Our analysis uses a simple, parsimonious model to evaluate the potential impact of MC, and further empirical research is needed to support more detailed models. However, this analysis shows that MC could avert nearly six million new infections and save three million lives in sub-Saharan Africa over the next twenty years. Especially in southern Africa this could go some way to meeting the 2001 United Nations General Assembly Special Session on AIDS targets, the Millennium Development Goals, and the objectives set by bilateral donors, such as the US President's Emergency Plan for AIDS Relief.

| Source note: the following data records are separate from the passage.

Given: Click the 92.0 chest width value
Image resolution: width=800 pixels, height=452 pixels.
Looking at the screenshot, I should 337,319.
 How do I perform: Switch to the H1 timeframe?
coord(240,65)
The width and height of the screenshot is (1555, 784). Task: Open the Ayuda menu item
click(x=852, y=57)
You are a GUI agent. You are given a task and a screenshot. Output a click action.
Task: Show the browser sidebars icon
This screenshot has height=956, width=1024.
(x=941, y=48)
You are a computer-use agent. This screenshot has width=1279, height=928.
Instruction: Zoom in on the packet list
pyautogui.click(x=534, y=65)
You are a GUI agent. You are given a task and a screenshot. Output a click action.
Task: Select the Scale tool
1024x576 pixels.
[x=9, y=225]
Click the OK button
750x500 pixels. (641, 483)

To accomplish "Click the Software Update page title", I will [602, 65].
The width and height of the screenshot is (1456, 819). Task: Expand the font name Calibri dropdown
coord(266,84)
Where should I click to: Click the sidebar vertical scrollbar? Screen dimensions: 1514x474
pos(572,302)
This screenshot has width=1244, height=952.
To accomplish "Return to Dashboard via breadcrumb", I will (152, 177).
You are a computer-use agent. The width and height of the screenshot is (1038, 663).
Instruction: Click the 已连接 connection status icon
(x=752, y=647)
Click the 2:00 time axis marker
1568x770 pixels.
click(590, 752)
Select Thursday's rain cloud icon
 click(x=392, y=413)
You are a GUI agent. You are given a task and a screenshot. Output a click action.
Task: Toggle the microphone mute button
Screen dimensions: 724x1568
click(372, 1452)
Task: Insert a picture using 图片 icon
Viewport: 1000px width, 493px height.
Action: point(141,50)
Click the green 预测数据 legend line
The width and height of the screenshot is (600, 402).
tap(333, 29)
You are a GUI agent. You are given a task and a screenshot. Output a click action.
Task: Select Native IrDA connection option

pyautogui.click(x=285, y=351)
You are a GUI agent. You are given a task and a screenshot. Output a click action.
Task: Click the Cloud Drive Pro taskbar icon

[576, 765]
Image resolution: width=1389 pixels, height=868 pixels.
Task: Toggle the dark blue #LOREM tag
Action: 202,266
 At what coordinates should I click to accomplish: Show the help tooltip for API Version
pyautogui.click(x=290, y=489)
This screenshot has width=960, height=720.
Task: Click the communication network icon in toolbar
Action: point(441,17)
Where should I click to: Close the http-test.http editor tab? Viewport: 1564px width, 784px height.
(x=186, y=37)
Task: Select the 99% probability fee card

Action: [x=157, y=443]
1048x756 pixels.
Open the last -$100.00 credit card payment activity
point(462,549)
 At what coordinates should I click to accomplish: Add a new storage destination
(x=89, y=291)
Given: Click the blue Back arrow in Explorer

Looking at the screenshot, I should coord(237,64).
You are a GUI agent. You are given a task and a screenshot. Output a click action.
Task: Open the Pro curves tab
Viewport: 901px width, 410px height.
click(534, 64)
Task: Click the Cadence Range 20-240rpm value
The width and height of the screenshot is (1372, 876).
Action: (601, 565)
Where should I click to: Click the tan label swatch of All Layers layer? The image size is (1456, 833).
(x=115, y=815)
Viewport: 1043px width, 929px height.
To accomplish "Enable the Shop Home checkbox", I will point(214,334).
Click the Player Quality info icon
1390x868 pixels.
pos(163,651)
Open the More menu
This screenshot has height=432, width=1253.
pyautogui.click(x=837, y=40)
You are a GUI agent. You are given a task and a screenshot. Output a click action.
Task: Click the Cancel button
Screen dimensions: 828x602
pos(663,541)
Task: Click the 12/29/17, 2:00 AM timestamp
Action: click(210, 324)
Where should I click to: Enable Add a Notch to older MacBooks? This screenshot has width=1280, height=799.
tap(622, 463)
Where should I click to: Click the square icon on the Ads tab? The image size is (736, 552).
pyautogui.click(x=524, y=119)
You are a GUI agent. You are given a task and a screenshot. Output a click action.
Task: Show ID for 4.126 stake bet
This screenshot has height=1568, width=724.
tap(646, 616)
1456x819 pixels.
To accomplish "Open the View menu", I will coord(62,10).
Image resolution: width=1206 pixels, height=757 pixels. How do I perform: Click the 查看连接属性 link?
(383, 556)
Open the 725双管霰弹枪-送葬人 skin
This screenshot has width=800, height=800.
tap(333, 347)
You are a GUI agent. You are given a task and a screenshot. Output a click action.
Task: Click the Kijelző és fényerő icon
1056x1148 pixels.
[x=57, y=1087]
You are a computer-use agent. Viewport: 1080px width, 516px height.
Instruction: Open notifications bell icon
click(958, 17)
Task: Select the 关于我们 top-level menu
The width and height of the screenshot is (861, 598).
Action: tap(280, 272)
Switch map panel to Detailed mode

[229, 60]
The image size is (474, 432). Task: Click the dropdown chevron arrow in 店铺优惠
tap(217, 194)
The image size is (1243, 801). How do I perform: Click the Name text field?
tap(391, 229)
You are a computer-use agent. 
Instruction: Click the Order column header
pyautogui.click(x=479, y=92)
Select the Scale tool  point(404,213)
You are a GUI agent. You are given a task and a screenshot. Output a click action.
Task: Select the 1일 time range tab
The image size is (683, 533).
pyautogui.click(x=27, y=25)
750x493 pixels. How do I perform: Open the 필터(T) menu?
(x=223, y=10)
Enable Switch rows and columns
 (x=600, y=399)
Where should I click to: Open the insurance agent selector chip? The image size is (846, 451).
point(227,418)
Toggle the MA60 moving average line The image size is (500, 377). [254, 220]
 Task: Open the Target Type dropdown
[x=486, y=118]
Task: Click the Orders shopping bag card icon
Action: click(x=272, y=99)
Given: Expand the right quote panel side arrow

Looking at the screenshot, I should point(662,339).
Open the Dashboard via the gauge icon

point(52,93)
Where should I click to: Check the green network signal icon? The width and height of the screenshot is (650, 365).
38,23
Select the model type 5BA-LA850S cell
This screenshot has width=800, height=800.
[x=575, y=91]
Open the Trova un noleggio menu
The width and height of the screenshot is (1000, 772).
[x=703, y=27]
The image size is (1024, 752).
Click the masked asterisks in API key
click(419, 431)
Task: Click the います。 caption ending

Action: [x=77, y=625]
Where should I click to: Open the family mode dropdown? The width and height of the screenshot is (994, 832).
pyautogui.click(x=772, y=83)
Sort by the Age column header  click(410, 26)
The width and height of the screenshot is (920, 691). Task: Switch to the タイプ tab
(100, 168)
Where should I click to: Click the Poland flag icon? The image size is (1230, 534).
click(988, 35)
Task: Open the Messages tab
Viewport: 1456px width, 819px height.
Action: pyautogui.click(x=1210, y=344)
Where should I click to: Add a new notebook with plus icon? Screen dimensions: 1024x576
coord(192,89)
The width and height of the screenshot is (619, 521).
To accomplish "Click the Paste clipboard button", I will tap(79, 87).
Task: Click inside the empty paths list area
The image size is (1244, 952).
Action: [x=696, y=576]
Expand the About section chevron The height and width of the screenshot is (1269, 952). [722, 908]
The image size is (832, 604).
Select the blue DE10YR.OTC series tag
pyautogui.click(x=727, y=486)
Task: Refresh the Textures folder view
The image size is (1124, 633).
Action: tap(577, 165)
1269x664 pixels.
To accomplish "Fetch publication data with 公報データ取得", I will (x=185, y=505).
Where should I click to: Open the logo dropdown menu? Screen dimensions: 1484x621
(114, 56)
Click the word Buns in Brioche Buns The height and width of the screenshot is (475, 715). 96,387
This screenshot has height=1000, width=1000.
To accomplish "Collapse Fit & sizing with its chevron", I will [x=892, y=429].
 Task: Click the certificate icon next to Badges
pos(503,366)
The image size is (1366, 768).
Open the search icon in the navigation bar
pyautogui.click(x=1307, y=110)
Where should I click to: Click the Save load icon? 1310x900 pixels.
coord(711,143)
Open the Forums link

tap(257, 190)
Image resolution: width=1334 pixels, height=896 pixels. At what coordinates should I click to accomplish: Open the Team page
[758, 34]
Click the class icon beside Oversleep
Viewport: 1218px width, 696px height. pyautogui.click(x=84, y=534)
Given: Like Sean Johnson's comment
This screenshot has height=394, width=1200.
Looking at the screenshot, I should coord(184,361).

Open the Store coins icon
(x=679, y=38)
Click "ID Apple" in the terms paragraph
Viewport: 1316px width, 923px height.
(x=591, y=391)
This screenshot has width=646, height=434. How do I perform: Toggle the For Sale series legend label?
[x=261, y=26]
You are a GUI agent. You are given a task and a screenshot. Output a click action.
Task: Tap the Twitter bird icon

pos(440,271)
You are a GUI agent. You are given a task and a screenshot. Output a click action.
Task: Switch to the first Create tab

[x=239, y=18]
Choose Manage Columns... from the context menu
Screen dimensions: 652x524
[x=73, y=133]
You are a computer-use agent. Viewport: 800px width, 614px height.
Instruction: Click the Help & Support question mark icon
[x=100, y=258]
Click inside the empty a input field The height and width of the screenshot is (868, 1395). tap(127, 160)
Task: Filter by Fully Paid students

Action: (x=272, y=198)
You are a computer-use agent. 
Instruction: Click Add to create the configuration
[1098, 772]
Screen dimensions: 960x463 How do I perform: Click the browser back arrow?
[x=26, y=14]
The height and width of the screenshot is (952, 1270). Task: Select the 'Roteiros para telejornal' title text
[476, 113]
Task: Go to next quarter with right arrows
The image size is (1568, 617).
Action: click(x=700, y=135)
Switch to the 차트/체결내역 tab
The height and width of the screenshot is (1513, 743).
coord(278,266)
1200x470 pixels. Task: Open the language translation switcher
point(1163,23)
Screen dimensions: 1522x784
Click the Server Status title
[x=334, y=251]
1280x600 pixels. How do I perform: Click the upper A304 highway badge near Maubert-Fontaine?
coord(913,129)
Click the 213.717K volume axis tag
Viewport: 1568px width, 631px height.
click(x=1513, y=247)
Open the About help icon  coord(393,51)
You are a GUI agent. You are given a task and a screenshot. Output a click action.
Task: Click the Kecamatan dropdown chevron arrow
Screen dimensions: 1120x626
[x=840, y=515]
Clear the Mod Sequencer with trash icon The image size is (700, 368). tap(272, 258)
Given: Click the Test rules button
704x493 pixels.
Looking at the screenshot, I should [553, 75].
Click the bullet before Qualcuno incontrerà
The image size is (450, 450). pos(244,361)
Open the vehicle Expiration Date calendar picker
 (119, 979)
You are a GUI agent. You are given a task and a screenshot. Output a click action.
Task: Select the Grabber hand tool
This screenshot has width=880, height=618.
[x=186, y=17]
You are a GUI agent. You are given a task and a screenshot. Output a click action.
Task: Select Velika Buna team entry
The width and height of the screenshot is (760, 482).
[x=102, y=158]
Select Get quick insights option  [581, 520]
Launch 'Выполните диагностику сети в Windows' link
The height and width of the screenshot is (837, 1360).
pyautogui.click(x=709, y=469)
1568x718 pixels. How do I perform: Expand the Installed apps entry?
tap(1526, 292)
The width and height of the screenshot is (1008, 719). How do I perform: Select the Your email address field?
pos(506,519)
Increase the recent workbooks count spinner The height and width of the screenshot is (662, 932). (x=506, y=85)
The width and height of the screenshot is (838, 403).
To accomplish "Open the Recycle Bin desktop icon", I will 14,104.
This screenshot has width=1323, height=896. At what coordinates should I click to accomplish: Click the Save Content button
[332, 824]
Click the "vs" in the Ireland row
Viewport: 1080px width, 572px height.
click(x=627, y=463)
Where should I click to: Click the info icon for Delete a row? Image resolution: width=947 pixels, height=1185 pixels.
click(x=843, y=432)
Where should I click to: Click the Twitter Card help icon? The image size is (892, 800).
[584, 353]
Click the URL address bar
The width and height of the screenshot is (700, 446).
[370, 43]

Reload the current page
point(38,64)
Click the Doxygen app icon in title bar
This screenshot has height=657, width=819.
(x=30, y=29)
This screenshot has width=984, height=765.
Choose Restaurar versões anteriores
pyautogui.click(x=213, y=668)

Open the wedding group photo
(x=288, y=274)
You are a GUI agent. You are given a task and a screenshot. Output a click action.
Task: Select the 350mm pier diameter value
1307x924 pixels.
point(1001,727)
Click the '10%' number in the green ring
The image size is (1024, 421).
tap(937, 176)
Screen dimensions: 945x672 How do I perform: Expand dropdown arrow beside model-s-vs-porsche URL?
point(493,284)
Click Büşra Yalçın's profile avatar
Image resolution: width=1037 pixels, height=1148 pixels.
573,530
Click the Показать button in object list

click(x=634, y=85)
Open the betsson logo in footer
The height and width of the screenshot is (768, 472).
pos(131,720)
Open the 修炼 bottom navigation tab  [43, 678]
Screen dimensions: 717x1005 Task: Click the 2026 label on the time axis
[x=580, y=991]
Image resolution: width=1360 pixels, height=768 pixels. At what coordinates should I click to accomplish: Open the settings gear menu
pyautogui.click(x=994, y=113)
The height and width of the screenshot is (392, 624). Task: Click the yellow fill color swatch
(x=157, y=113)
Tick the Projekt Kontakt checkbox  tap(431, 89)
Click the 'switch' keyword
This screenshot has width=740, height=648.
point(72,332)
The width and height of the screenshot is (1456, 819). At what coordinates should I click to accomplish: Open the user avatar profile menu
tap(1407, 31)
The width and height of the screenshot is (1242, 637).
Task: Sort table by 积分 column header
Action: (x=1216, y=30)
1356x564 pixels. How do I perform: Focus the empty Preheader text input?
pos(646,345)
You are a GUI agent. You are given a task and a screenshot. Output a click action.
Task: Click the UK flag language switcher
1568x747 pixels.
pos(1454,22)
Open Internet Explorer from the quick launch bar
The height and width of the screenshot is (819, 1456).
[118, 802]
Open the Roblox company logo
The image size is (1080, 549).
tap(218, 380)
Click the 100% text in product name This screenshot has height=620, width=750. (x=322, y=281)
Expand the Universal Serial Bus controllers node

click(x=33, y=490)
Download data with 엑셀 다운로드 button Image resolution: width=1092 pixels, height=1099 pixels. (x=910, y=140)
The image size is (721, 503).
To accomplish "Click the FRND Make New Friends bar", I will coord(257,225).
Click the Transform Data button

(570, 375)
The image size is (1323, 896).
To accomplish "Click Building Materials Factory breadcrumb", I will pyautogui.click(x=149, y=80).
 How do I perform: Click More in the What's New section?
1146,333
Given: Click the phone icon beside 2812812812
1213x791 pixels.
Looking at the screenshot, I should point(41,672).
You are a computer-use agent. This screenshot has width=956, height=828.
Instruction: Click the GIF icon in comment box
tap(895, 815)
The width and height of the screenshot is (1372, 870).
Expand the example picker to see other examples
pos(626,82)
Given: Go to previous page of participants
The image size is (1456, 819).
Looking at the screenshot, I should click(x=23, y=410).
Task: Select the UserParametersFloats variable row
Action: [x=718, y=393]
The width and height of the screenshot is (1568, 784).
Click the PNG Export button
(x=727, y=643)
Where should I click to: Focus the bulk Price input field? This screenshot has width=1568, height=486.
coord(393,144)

Many questions remain to be answered. Better data are needed on the national prevalence of HIV in Africa, as well as on the associated uncertainties. UNAIDS gives plausibility bounds for estimates of national HIV prevalence that are typically about ±30% [
12], so the absolute values of the estimates presented here are also uncertain to this extent, although the trends should be more reliable. Better data are also needed on the prevalence of MC in Africa and on the age at circumcision, preferably at the subnational level. Most of the currently available data on the prevalence of MC are several decades old, while several of the recent studies were carried out as adjuncts to demographic and health surveys and were not designed to determine the prevalence of MC [
33]. Without such data it is difficult to make reliable estimates of the overall uncertainty in the potential impact of MC on HIV in Africa. Data are also needed on current circumcision practices, especially with regard to safety, on the acceptability of MC, on the cost of MC, and on the feasibility of making it available in places where it is not routinely done. A detailed study is needed of the cost effectiveness of MC as a way of managing the HIV epidemic in Africa using a dynamic model of transmission, accounting for the cost of MC and allowing for the savings that follow reductions in AIDS-related morbidity and the need for ART. In addition, this analysis is based on the result of just one RCT; it will be necessary for the results of that trial to be confirmed before it is clear how accurate these estimates of future infections are.
While the models presented here are a first step towards predicting the impact of MC on HIV in Africa, more detailed models are needed to explore the effect of MC on the age-specific incidence and prevalence of HIV among men and women and on the relative benefits of initially targeting men in certain age groups or in high risk occupations, such as truck drivers or mine workers.
Synergies with other potential interventions, including HIV vaccines, should also be explored, as well as possible synergies acting through the impact of MC on other sexually transmitted infections. Since
R
0 for HIV is on the order of 5–10, the 37% reduction in overall transmission associated with MC could make a significant contribution towards reaching the target of reducing
R
0 to 1 in the areas where few men are currently circumcised. Combined with other interventions to reduce transmission, this raises the possibility of reducing the prevalence of HIV to such low levels that it is no longer a major public health problem. The impact of MC in South Africa may also be mediated by its impact on other sexually transmitted infections; the results of the other two RCTs of MC, currently being conducted in Kenya [
15] and Uganda [
16] where the prevalence of other sexually transmitted infections may be different, should throw light on this.
The impact of MC on HIV should also be considered in the context of the increasing availability of ART. To the extent that ART reduces transmission, it will also reduce
R
0 and act synergistically with MC. Many studies have shown that ART leads to substantial declines in plasma viral load [
39] and may reduce the risk of transmission for those on ART [
40]. However, if people in Africa start ART late in the course of their HIV infection, the provision of ART is unlikely to reduce overall transmission significantly [
41,
42].
As a cautionary note, increases in risk-taking behaviour among circumcised men could reduce the benefit of MC. The RCT [
9] on which these models are based followed men for an average of 18 months, so that the effects of short-term behaviour changes have been accounted for. Community or population level studies of MC are now needed to determine the likelihood of behavioural disinhibition and to assess its impact on transmission in the long term.
While MC confers greater direct benefits on men than on women, women benefit indirectly through the reduction in the prevalence of HIV among their male sexual partners. Nevertheless, it is already the case that in Africa more women than men are infected with HIV [
12], and additional methods that help to protect women, such as the development of effective vaginal microbicides, are still needed. A trial under way in Uganda [
16] has been designed to measure the impact of MC on male-to-female transmission of HIV.
The earlier observational studies and the recent RCT all suggest that MC will have a long-term, population-level impact on HIV transmission. However, this assumption needs to be tested at the population level, and a large-scale, community-based programme to implement MC as widely as possible should be implemented and carefully monitored to determine the population level impact of MC directly.
This analysis makes it clear that MC could have an immediate impact on HIV transmission, but the full impact on prevalence and deaths will only be apparent about ten to fifteen years later. The reason is that circumcision averts infections some years into the future among people who would have died ten years later, on average. The same argument applies, of course, to other prevention methods because reductions in illness and death will only be manifested a decade or more after their introduction. The need to keep HIV-positive people alive through the provision of ART remains the most immediate priority while ways are found to reduce transmission using MC and other interventions.